A recent rash of teen suicides in Luzerne County, Pennsylvania has left school officials and parents scrambling to understand this sudden epidemic (four students in a week) and to hastily arrange public forums to help deal with the tragedies.
Despite some “hearsay” claims to the contrary, those charged with investigating the deaths stress that there is no evidence that bullying or harassment played a role. But such rumors may be explained by the fact that many times such loss is, in fact, instigated by mistreatment at the hands of classmates. Such was the case for fourteen year-old Brandon Bitner, a Mount Pleasant Mills, PA ninth-grader who, in the early morning hours of November 5, 2010 walked more than six miles in the pre-dawn cold and darkness to a major thoroughfare where he stepped in front of a fast moving tractor trailer.
Brandon’s tragic death reminds young people everywhere of the debilitating humiliation bullying begets, an outcome so insufferable that many victims simply give up.
Like many suicide victims, Brandon left a note. Unlike many, his was more a mission statement, not only detailing the abuse he suffered at the hands of his classmates, but pointing to a path for progress in beating this most insidious of twin tragedies.
Brandon’s was no small contribution, as the U.S. Department of Education reports that bullying at school is a pervasive problem that affects millions every year.

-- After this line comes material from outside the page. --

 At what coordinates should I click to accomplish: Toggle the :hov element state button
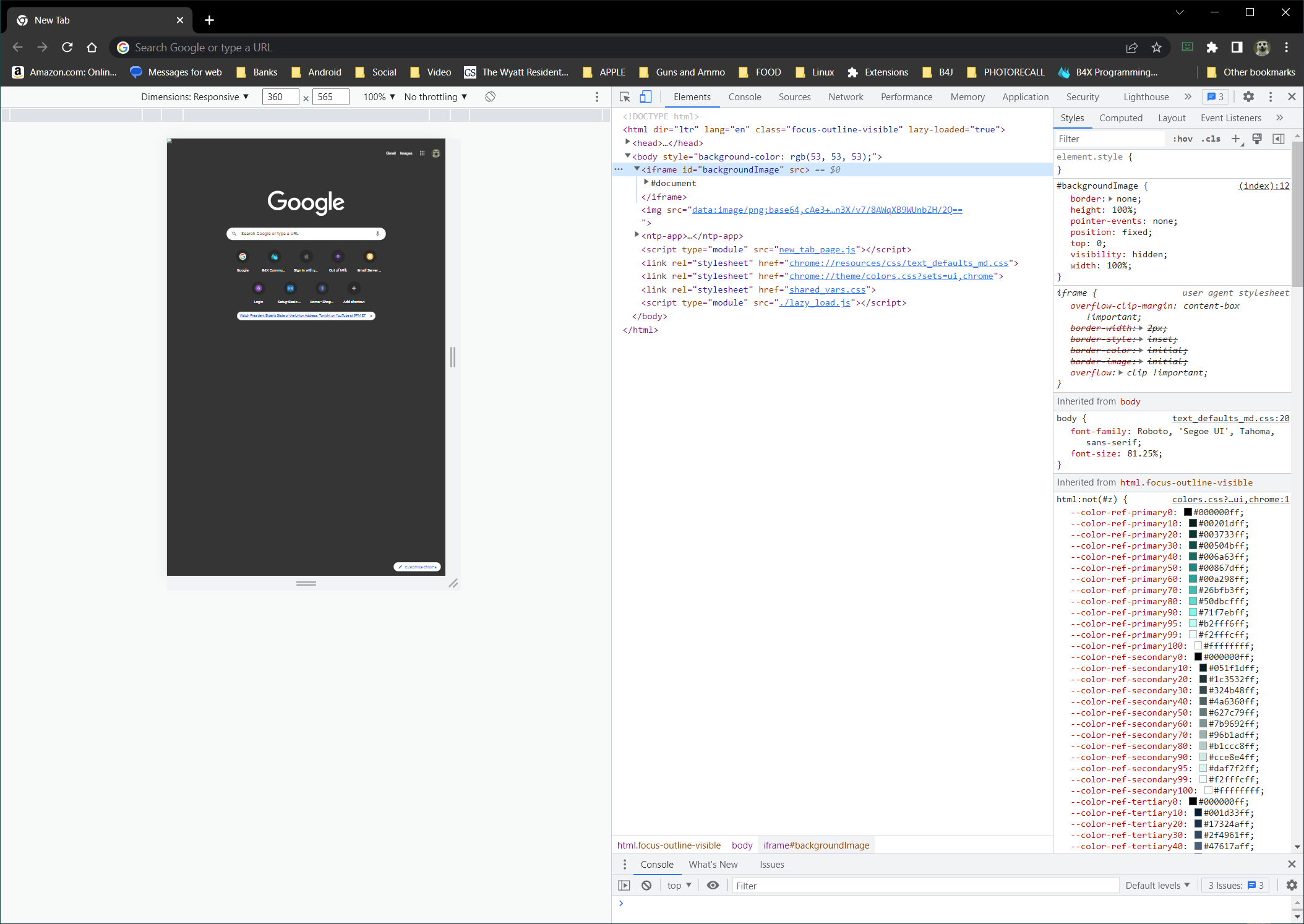click(1182, 139)
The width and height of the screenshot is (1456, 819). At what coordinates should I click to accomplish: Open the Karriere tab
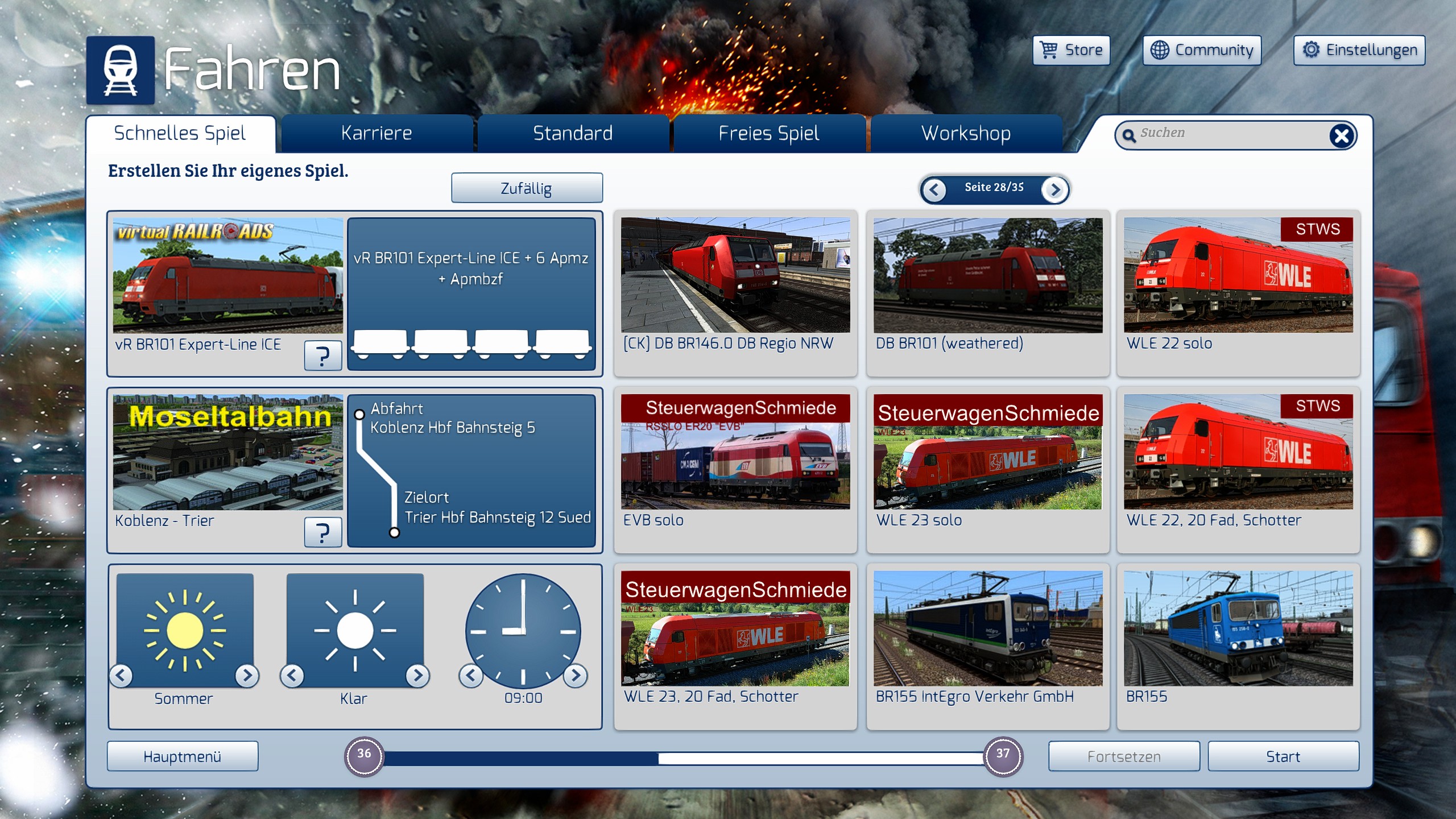377,134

• Feelings of sadness or hopelessness
• Declining school performance
• Loss of pleasure/interest in social and sports activities
• Sleeping too little or too much
• Changes in weight or appetite
• Nervousness, agitation or irritability
Perhaps not surprising, compared to their peers, kids who are bullied are up to nine times more likely to consider suicide, according to studies conducted at Yale University.
Statistics from the Centers for Disease Control that list suicide as the third leading cause of death for 10- to 24-year-olds, accounting for the loss of 4,320 young people in 2007, for example.
Which brings us back to the four teens who took their lives this month in Luzerne County.
Regardless of the etiology, all adults must answer the call of awareness and education. Why? Because they are best suited to identify signs of depression and suicidal behavior, thus preventing similar deaths from happening.
On his blog, as published in Psychology Today, Harvard University psychiatrist John Sharp offers some help: “It is one thing to worry, feel hopeless, anxious and temporarily unable to carry on with life. Reaching out for help is what makes the critical difference.”
In turn, reaching out to people who need help, people like Brandon Bitner, also makes a critical difference … and is a great reminder of how to save a life.